(begin)

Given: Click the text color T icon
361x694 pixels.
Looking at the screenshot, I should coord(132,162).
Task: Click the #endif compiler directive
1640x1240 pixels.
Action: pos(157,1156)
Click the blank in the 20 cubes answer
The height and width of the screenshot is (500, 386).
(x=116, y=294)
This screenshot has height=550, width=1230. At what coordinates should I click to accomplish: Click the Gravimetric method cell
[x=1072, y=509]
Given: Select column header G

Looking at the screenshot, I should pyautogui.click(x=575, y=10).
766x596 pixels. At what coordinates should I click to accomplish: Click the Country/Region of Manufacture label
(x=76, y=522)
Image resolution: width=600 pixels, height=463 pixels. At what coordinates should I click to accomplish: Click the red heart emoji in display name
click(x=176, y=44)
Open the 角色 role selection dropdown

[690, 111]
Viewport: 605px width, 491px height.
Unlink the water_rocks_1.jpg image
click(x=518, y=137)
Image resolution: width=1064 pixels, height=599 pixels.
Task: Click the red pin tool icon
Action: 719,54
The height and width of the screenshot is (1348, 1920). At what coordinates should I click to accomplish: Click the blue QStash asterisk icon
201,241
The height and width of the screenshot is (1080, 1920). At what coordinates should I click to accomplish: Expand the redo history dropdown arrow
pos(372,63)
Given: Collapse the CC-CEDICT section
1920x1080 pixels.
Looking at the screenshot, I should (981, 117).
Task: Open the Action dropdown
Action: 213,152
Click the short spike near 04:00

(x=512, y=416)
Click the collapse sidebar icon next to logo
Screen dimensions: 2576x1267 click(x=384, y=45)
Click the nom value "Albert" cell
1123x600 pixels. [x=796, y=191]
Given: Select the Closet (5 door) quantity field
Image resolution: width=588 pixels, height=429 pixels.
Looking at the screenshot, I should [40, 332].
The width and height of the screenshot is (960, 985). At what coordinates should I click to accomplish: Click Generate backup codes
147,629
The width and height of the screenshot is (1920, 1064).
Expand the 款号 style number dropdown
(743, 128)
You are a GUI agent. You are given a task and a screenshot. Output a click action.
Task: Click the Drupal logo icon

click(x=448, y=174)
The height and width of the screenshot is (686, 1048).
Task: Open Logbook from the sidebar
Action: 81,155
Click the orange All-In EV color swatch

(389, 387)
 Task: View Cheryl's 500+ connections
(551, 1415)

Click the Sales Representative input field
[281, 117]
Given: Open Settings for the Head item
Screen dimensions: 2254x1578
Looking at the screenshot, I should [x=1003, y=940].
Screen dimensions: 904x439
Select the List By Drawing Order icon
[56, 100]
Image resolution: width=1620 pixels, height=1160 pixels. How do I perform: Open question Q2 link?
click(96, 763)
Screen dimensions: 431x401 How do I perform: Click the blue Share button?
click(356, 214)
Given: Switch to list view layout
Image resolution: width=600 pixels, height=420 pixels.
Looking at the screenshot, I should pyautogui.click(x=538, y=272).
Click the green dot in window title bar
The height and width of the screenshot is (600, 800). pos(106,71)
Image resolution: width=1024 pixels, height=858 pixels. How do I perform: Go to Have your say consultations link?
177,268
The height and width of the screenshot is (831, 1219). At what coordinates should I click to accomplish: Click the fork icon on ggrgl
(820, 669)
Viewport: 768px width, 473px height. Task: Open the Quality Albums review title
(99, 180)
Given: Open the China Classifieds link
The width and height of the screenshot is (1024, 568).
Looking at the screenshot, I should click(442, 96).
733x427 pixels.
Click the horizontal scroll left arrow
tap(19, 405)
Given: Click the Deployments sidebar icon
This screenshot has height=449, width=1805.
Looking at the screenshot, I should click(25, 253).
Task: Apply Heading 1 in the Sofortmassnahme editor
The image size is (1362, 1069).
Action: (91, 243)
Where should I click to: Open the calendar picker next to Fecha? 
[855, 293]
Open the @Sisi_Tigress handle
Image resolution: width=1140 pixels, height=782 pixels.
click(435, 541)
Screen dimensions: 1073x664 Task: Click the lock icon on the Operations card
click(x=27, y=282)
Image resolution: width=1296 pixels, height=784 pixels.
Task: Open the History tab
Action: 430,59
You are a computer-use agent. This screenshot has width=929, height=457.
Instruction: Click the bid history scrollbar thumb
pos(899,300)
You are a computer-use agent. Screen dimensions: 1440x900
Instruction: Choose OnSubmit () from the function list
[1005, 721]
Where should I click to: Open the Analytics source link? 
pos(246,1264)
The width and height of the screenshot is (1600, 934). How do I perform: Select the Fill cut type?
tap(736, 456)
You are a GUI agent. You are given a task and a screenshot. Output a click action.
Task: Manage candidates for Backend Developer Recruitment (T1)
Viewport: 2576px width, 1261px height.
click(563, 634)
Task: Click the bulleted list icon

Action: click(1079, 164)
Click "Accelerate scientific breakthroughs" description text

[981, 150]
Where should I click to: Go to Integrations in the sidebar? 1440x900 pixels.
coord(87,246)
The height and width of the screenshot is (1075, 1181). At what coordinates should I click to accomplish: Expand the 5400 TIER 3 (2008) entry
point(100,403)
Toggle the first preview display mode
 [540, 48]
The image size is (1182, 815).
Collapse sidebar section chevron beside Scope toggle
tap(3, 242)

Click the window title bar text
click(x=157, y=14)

(end)

> Written instruction:
Render every line of the listing above as a JSON list of strings, one string per line, leaving out blank lines.

> Reply:
[
  "Given: Click the text color T icon",
  "361x694 pixels.",
  "Looking at the screenshot, I should coord(132,162).",
  "Task: Click the #endif compiler directive",
  "1640x1240 pixels.",
  "Action: pos(157,1156)",
  "Click the blank in the 20 cubes answer",
  "The height and width of the screenshot is (500, 386).",
  "(x=116, y=294)",
  "This screenshot has height=550, width=1230. At what coordinates should I click to accomplish: Click the Gravimetric method cell",
  "[x=1072, y=509]",
  "Given: Select column header G",
  "Looking at the screenshot, I should pyautogui.click(x=575, y=10).",
  "766x596 pixels. At what coordinates should I click to accomplish: Click the Country/Region of Manufacture label",
  "(x=76, y=522)",
  "Image resolution: width=600 pixels, height=463 pixels. At what coordinates should I click to accomplish: Click the red heart emoji in display name",
  "click(x=176, y=44)",
  "Open the 角色 role selection dropdown",
  "[690, 111]",
  "Viewport: 605px width, 491px height.",
  "Unlink the water_rocks_1.jpg image",
  "click(x=518, y=137)",
  "Image resolution: width=1064 pixels, height=599 pixels.",
  "Task: Click the red pin tool icon",
  "Action: 719,54",
  "The height and width of the screenshot is (1348, 1920). At what coordinates should I click to accomplish: Click the blue QStash asterisk icon",
  "201,241",
  "The height and width of the screenshot is (1080, 1920). At what coordinates should I click to accomplish: Expand the redo history dropdown arrow",
  "pos(372,63)",
  "Given: Collapse the CC-CEDICT section",
  "1920x1080 pixels.",
  "Looking at the screenshot, I should (981, 117).",
  "Task: Open the Action dropdown",
  "Action: 213,152",
  "Click the short spike near 04:00",
  "(x=512, y=416)",
  "Click the collapse sidebar icon next to logo",
  "Screen dimensions: 2576x1267 click(x=384, y=45)",
  "Click the nom value \"Albert\" cell",
  "1123x600 pixels. [x=796, y=191]",
  "Given: Select the Closet (5 door) quantity field",
  "Image resolution: width=588 pixels, height=429 pixels.",
  "Looking at the screenshot, I should [40, 332].",
  "The width and height of the screenshot is (960, 985). At what coordinates should I click to accomplish: Click Generate backup codes",
  "147,629",
  "The width and height of the screenshot is (1920, 1064).",
  "Expand the 款号 style number dropdown",
  "(743, 128)",
  "You are a GUI agent. You are given a task and a screenshot. Output a click action.",
  "Task: Click the Drupal logo icon",
  "click(x=448, y=174)",
  "The height and width of the screenshot is (686, 1048).",
  "Task: Open Logbook from the sidebar",
  "Action: 81,155",
  "Click the orange All-In EV color swatch",
  "(389, 387)",
  " Task: View Cheryl's 500+ connections",
  "(551, 1415)",
  "Click the Sales Representative input field",
  "[281, 117]",
  "Given: Open Settings for the Head item",
  "Screen dimensions: 2254x1578",
  "Looking at the screenshot, I should [x=1003, y=940].",
  "Screen dimensions: 904x439",
  "Select the List By Drawing Order icon",
  "[56, 100]",
  "Image resolution: width=1620 pixels, height=1160 pixels. How do I perform: Open question Q2 link?",
  "click(96, 763)",
  "Screen dimensions: 431x401 How do I perform: Click the blue Share button?",
  "click(356, 214)",
  "Given: Switch to list view layout",
  "Image resolution: width=600 pixels, height=420 pixels.",
  "Looking at the screenshot, I should pyautogui.click(x=538, y=272).",
  "Click the green dot in window title bar",
  "The height and width of the screenshot is (600, 800). pos(106,71)",
  "Image resolution: width=1024 pixels, height=858 pixels. How do I perform: Go to Have your say consultations link?",
  "177,268",
  "The height and width of the screenshot is (831, 1219). At what coordinates should I click to accomplish: Click the fork icon on ggrgl",
  "(820, 669)",
  "Viewport: 768px width, 473px height. Task: Open the Quality Albums review title",
  "(99, 180)",
  "Given: Open the China Classifieds link",
  "The width and height of the screenshot is (1024, 568).",
  "Looking at the screenshot, I should click(442, 96).",
  "733x427 pixels.",
  "Click the horizontal scroll left arrow",
  "tap(19, 405)",
  "Given: Click the Deployments sidebar icon",
  "This screenshot has height=449, width=1805.",
  "Looking at the screenshot, I should click(25, 253).",
  "Task: Apply Heading 1 in the Sofortmassnahme editor",
  "The image size is (1362, 1069).",
  "Action: (91, 243)",
  "Where should I click to: Open the calendar picker next to Fecha? ",
  "[855, 293]",
  "Open the @Sisi_Tigress handle",
  "Image resolution: width=1140 pixels, height=782 pixels.",
  "click(435, 541)",
  "Screen dimensions: 1073x664 Task: Click the lock icon on the Operations card",
  "click(x=27, y=282)",
  "Image resolution: width=1296 pixels, height=784 pixels.",
  "Task: Open the History tab",
  "Action: 430,59",
  "You are a computer-use agent. This screenshot has width=929, height=457.",
  "Instruction: Click the bid history scrollbar thumb",
  "pos(899,300)",
  "You are a computer-use agent. Screen dimensions: 1440x900",
  "Instruction: Choose OnSubmit () from the function list",
  "[1005, 721]",
  "Where should I click to: Open the Analytics source link? ",
  "pos(246,1264)",
  "The width and height of the screenshot is (1600, 934). How do I perform: Select the Fill cut type?",
  "tap(736, 456)",
  "You are a GUI agent. You are given a task and a screenshot. Output a click action.",
  "Task: Manage candidates for Backend Developer Recruitment (T1)",
  "Viewport: 2576px width, 1261px height.",
  "click(563, 634)",
  "Task: Click the bulleted list icon",
  "Action: click(1079, 164)",
  "Click \"Accelerate scientific breakthroughs\" description text",
  "[981, 150]",
  "Where should I click to: Go to Integrations in the sidebar? 1440x900 pixels.",
  "coord(87,246)",
  "The height and width of the screenshot is (1075, 1181). At what coordinates should I click to accomplish: Expand the 5400 TIER 3 (2008) entry",
  "point(100,403)",
  "Toggle the first preview display mode",
  " [540, 48]",
  "The image size is (1182, 815).",
  "Collapse sidebar section chevron beside Scope toggle",
  "tap(3, 242)",
  "Click the window title bar text",
  "click(x=157, y=14)"
]